Assigned task → The required output is an exact copy of the lines from the one containing "Follow the Pennsylvania link" through the end of the entries below, with pictures removed.

(Data for processing Opens)

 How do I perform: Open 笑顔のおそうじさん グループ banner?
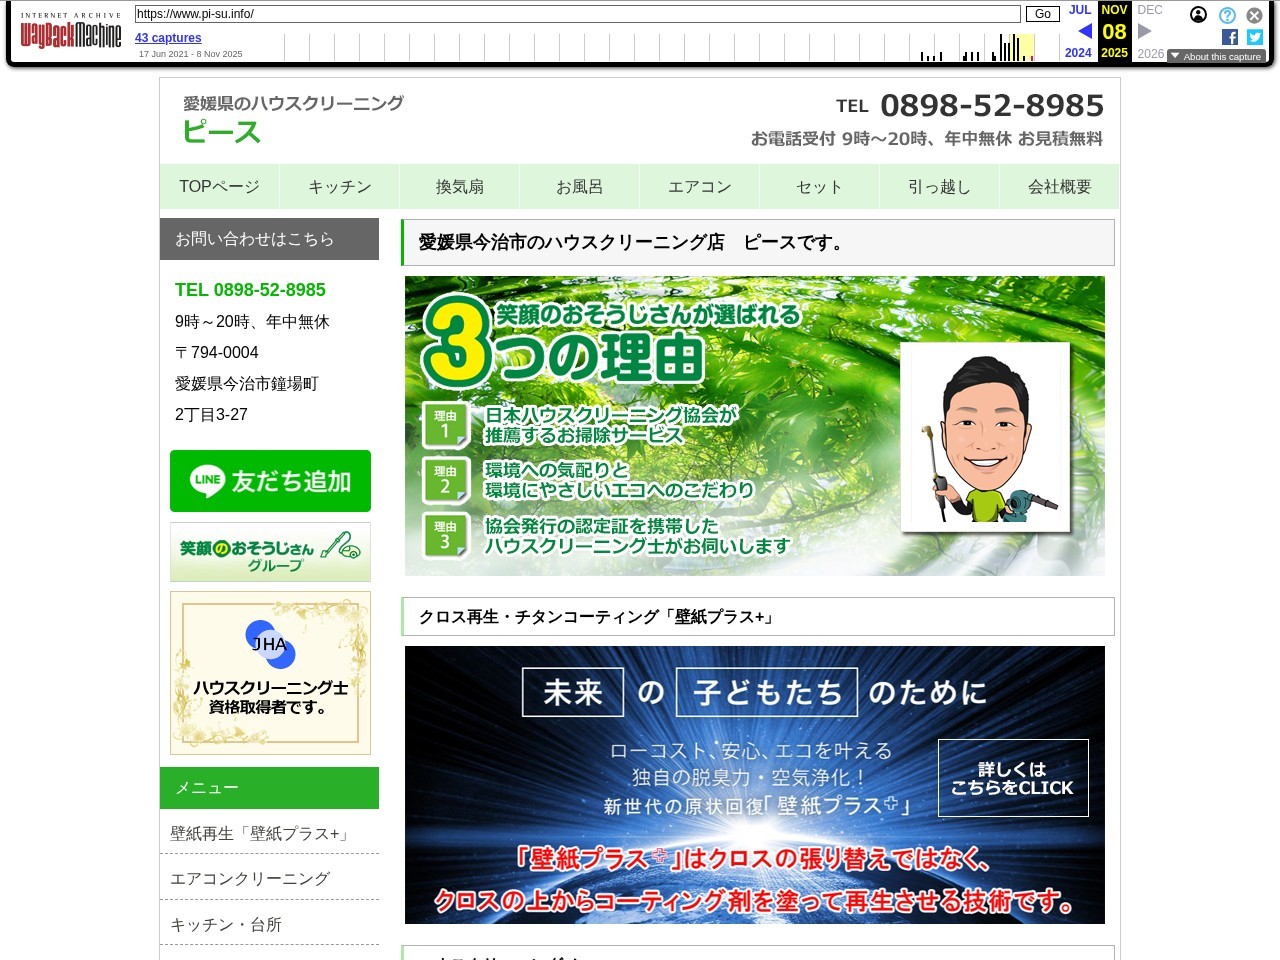point(270,552)
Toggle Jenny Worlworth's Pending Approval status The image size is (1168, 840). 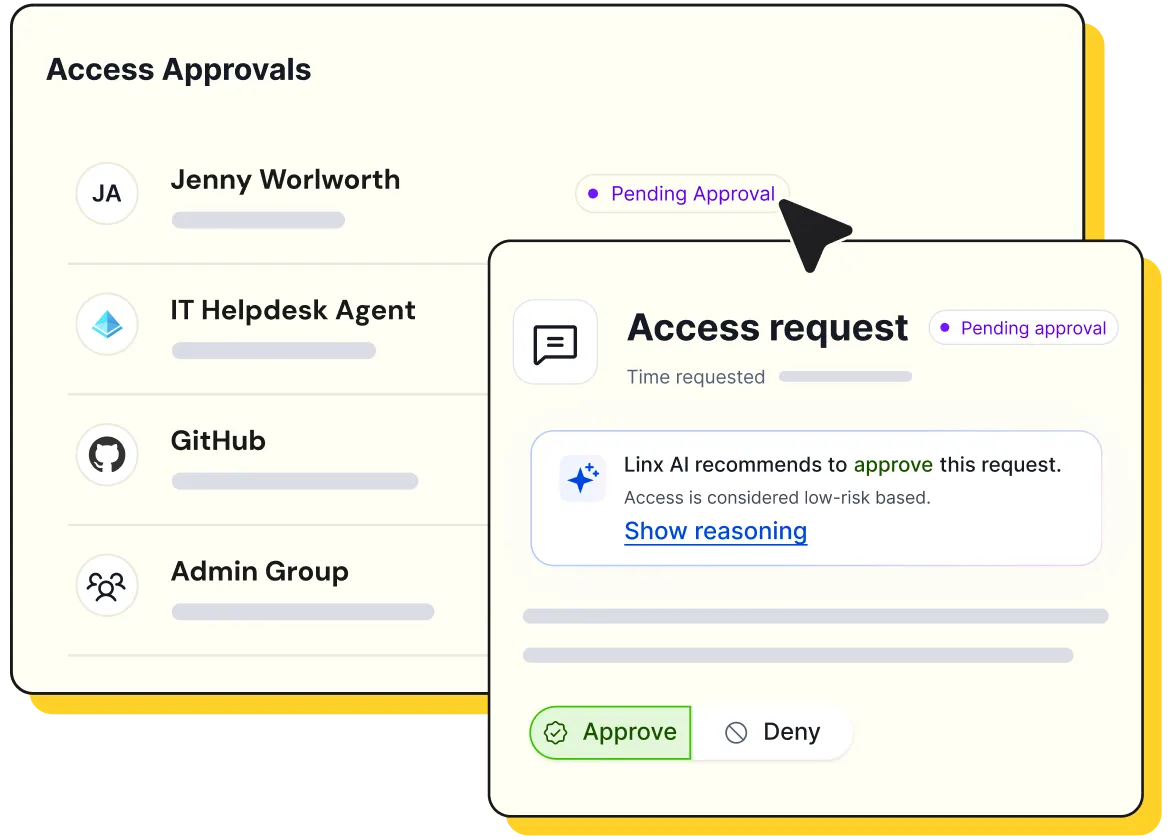coord(682,193)
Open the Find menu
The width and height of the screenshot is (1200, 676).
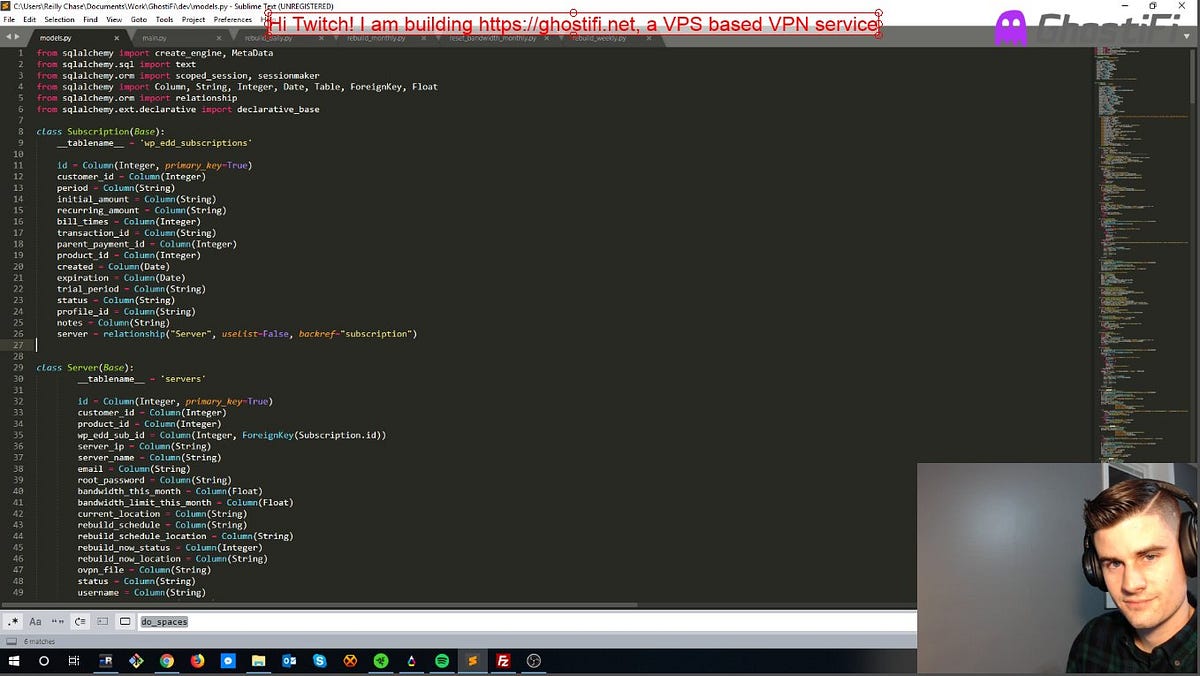click(x=91, y=18)
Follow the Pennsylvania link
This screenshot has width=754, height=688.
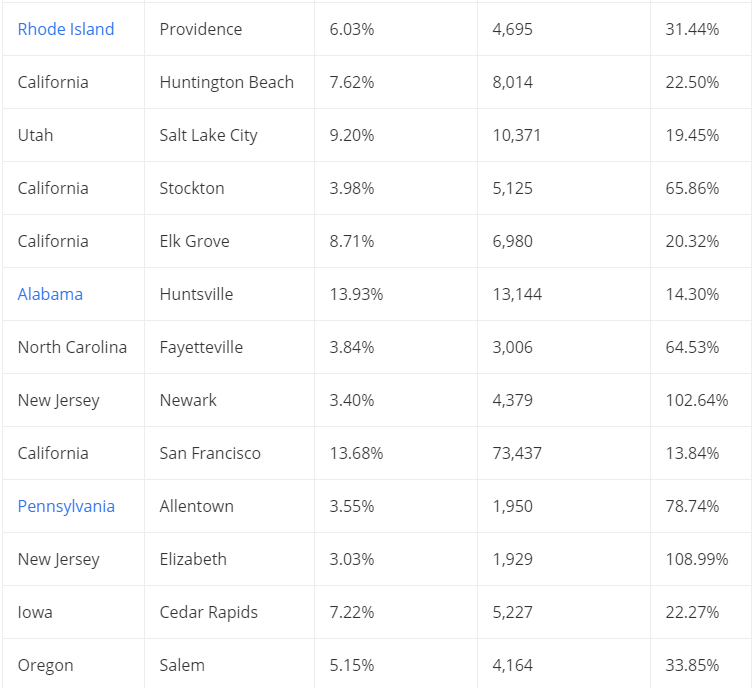(x=66, y=506)
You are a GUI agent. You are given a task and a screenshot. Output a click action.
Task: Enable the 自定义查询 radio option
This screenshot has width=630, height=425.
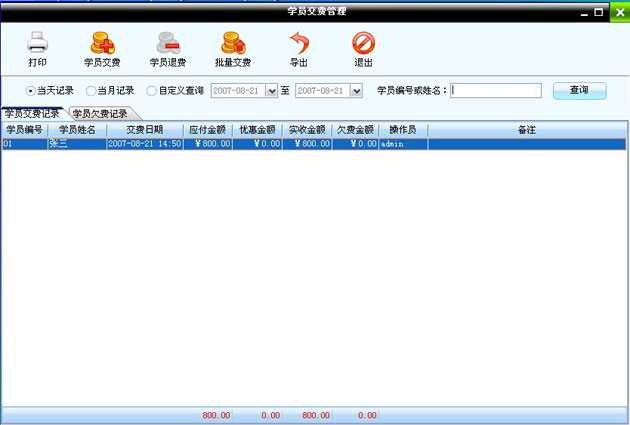152,91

(Data for processing Closes)

Output →
Follow the Pennsylvania link
This screenshot has width=754, height=688.
(x=66, y=506)
You are a GUI agent. You are given a task and a screenshot. Output a click action.
Task: Enable the 自定义查询 radio option
This screenshot has width=630, height=425.
152,91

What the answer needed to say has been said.